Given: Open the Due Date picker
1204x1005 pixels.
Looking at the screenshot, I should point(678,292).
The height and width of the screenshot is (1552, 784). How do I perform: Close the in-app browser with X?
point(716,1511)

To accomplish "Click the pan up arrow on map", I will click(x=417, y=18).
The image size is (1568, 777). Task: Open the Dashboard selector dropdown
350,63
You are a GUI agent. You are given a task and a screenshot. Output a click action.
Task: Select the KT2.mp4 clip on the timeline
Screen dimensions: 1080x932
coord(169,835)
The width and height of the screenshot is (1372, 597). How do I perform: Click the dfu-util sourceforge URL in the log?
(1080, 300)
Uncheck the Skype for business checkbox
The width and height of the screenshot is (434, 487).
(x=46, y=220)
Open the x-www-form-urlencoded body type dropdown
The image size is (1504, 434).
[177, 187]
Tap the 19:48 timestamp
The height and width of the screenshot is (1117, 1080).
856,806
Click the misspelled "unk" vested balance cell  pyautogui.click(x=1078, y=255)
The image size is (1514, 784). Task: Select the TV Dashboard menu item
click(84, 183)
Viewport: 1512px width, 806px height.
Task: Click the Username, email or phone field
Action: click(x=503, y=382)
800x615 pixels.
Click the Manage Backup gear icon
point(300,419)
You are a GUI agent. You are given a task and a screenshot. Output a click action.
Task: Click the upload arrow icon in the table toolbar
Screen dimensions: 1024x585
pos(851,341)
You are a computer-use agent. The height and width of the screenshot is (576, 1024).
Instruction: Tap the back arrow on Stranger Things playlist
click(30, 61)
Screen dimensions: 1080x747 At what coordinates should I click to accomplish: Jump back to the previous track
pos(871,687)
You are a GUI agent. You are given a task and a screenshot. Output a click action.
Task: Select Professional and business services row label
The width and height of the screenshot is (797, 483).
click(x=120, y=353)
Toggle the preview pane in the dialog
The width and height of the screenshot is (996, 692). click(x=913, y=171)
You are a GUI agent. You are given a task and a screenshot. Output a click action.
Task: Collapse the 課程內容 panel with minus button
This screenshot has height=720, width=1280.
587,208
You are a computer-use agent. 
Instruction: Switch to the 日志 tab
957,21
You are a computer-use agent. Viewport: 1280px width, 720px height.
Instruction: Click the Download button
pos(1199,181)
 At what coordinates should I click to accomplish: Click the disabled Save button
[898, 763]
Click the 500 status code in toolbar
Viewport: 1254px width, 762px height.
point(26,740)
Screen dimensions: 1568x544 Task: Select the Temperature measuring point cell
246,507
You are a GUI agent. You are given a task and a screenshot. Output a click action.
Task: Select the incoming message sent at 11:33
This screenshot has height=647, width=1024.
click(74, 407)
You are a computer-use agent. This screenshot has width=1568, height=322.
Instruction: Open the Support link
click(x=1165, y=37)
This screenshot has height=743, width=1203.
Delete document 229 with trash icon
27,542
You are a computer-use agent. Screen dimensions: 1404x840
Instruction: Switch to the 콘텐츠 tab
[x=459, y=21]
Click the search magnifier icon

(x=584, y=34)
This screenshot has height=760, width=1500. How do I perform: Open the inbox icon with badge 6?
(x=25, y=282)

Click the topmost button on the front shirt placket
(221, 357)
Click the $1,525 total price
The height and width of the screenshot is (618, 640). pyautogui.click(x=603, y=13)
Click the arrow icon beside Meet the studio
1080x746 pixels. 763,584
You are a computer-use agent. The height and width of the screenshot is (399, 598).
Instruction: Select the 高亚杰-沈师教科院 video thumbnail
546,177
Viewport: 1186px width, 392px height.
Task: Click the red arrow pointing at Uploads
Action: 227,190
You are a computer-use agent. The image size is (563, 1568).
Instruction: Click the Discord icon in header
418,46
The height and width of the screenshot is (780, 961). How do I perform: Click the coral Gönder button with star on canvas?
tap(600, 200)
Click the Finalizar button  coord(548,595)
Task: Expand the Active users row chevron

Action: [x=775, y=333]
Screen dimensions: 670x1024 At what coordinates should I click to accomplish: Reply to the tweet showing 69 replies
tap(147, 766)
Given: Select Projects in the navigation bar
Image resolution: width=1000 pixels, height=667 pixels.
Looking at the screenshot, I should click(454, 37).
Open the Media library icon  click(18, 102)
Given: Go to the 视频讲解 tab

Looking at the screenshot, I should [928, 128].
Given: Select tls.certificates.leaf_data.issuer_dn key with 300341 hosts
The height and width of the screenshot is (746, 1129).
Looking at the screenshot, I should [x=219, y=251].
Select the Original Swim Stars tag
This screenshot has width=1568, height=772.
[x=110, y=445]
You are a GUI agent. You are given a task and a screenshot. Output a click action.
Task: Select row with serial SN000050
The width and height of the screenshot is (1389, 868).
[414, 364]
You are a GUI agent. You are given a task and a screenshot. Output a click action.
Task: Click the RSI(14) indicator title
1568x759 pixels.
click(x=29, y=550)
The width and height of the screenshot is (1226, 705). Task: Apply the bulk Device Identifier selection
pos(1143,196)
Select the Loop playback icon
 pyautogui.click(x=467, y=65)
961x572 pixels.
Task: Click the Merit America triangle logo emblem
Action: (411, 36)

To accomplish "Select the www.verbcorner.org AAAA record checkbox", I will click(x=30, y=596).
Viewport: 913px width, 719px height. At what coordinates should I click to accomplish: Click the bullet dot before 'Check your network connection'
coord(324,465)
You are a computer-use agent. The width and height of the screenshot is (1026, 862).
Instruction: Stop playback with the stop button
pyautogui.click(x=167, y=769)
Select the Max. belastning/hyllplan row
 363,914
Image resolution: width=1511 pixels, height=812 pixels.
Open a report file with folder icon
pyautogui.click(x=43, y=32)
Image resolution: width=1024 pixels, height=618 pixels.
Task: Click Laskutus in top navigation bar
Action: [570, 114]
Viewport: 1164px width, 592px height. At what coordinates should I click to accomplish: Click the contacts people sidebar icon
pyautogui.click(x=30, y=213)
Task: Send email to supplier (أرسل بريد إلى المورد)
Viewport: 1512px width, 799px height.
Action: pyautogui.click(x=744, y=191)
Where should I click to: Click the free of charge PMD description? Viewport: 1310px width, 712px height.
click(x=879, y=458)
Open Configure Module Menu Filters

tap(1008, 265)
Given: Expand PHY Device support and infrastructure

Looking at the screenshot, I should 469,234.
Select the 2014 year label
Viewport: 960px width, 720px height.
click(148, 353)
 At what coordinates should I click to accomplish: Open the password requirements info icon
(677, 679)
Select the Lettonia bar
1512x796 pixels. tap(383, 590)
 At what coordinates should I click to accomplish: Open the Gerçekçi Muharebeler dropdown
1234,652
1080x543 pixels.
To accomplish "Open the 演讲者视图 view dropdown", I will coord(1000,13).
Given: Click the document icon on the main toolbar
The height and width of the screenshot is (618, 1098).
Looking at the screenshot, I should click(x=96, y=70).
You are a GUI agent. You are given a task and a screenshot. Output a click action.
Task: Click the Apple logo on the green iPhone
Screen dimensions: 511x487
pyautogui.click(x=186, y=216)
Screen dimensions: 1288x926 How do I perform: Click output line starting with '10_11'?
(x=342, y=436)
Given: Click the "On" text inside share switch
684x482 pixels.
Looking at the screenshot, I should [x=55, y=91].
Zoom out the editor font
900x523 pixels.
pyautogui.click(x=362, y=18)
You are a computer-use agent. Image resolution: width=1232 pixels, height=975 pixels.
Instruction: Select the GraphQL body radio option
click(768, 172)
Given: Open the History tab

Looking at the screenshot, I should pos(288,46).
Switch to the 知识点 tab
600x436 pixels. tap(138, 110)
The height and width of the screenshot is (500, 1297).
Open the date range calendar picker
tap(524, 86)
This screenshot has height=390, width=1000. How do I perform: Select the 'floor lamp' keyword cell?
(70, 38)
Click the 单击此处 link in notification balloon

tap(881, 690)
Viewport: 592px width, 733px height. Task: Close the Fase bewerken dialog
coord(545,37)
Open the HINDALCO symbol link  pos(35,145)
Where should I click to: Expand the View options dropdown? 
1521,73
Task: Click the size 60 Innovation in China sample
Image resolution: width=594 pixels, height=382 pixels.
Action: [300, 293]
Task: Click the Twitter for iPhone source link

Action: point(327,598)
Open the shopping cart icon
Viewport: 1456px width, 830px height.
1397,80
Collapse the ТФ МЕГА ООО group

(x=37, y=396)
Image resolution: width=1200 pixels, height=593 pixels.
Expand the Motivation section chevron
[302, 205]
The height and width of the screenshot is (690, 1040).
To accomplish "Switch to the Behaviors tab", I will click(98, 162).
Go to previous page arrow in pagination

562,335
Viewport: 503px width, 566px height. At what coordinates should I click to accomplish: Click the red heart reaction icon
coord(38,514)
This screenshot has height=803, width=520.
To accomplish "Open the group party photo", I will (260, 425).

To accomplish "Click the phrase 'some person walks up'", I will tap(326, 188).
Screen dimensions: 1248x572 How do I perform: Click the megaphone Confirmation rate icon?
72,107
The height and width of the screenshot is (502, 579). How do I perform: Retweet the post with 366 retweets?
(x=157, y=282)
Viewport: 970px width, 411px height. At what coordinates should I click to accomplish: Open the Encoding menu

━━━━━━━━━━━━━━━━━━━━

» The problem
Using the entries above, output exactly the lines between the line holding "Click the 单击此处 link in notification balloon" and the line holding "The height and width of the screenshot is (690, 1040).", end lines included, and nothing more.

» Exercise answer
Click the 单击此处 link in notification balloon

tap(881, 690)
Viewport: 592px width, 733px height. Task: Close the Fase bewerken dialog
coord(545,37)
Open the HINDALCO symbol link  pos(35,145)
Where should I click to: Expand the View options dropdown? 
1521,73
Task: Click the size 60 Innovation in China sample
Image resolution: width=594 pixels, height=382 pixels.
Action: [300, 293]
Task: Click the Twitter for iPhone source link

Action: point(327,598)
Open the shopping cart icon
Viewport: 1456px width, 830px height.
1397,80
Collapse the ТФ МЕГА ООО group

(x=37, y=396)
Image resolution: width=1200 pixels, height=593 pixels.
Expand the Motivation section chevron
[302, 205]
The height and width of the screenshot is (690, 1040).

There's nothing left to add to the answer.